There is no critical window.
The window of opportunity hypothesis suggests that effects of estrogen-containing HT on some health outcomes depend on timing. According to this hypothesis, HT initiated and used by younger women closer to the time of menopause could benefit the brain, but therapy initiated by older women more remote from the time of menopause might harm the brain. Much of the discussion centers on Alzheimer’s disease, the most common cause of dementia, and cognitive aging, which does not involve dementia.
For Alzheimer’s disease, observational research generally suggests that women who use HT are at reduced risk for developing Alzheimer’s disease. Most women who use HT do so for vasomotor symptoms, starting at a relatively young age and then stopping a few years later. Estrogen effects on dementia risk have been examined in only two clinical trials: the WHI Memory Study for women with a uterus (daily treatment with conjugated equine estrogens combined with medroxyprogesterone acetate, or placebo) and the WHI Memory Study for women without a uterus (the same treatment, except that medroxyprogesterone acetate was omitted). Only 108 women in these two trials developed dementia from any cause (results for just Alzheimer’s disease were not published) — 68 in the two estrogen groups and 40 in the two placebo groups. The differences were significant for women with a uterus and in analyses that combined women from both trials.
The critical window hypothesis provides an explanation for different inferences from observational research (estrogens reduce Alzheimer’s risk) and clinical trial research (estrogens increase dementia risk). Another explanation is that women who used HT in observational studies were likely healthier than women who did not, and it was this important difference — and not hormone use — that accounts for the discrepancy. At present, there is no way to resolve this conflict.
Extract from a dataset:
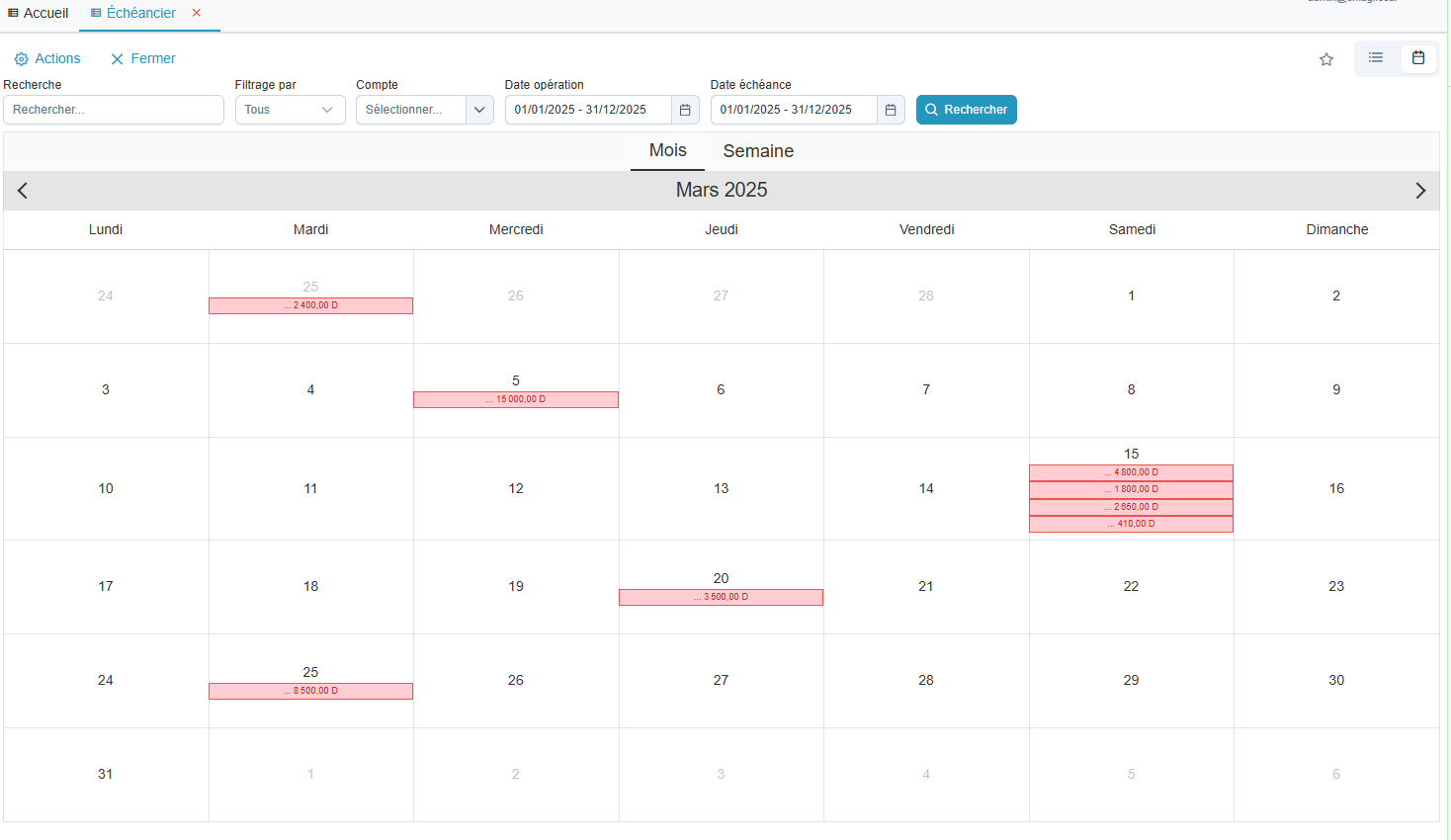The height and width of the screenshot is (840, 1451).
Task: Switch to list view icon
Action: (x=1375, y=58)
For cognitive aging, it is well-known that certain cognitive abilities, such as memory, decline with age. Several large clinical trials have examined whether HT started after menopause affects cognition in the absence of dementia. These trials included women near to, and further from, menopause; and the results were essentially null: no substantial benefit or harm. For cognitively normal, healthy postmenopausal women, there is no convincing evidence for a critical window for cognitive aging.
To sum up, it is uncertain whether there is a critical window for Alzheimer’s risk. There seems to be no critical window for cognitive aging.
- Victor W. Henderson, MD, MS, is a professor of health research and policy and of neurology and neurological sciences at Stanford University. He directs the Stanford Alzheimer’s Disease Research Center. He is a past president of the North American Menopause Society. He reports no relevant financial disclosures.